Page last updated on: 2019-10-14
CUNY HPCC operates a collection of clusters and servers that can run serial and parallel programs.
You need to
- be affiliated with CUNY;
- and have an active research project;
in order to apply for a CUNY HPCC computing account.
Goto https://hpcreg1.csi.cuny.edu/forms/requirements.php to start application.
The first page of the application is about the computer resourses you want to request. It is often hard for a new user to figure that out.
How to estimate the resources you need?¶
Let's look at these two examples.
- I have 50 GB experiment data, and need to analyze the data with factor analysis, and in turn, I will use the analysis results to redesign experiment to optimize experiment conditions.
- I plan to do the first round analysis in one month, and verify the second round, the redesigned experiment data within 1 week.
- The analysis tools are written in Python because SciPy has many data analysis and optimization modules.

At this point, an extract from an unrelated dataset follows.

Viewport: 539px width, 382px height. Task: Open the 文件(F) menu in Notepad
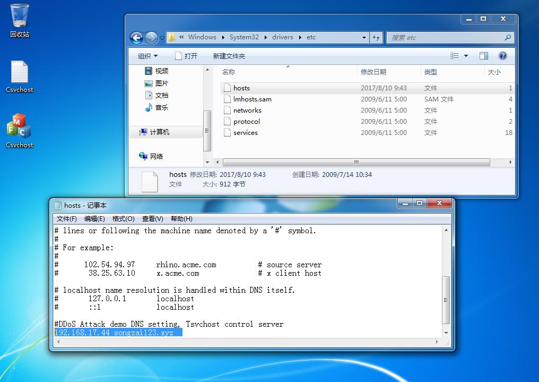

- The produced intermediate and final results will take twice as much space as the original data.
- The exact computing time of the analysis is not known.
The first thing we need to figure out is CPU time. Comparing with simulation, the analytical analysis takes very little time. So we will give 1 CPU hour for 1 GB data analysis, which sums up to 50 CPU hours for 50 GB data.
The code development itself may take much more time, so we add 5x CPU hours to the computing. This gives 250 CPU hours. If we do the data analysis for two rounds, the total is 500 CPU hours.
The second thing is memory. If I don't know the exact memory requirement, I will use 8 GB per core for data analysis purpose.
In this scenario, it is easy to figure out the storage space requirement. It will be 50 GB initial data and 100 GB intermediate and final results for two rounds. The total is 300 GB. However, we only need maximum of 150 GB at any given time.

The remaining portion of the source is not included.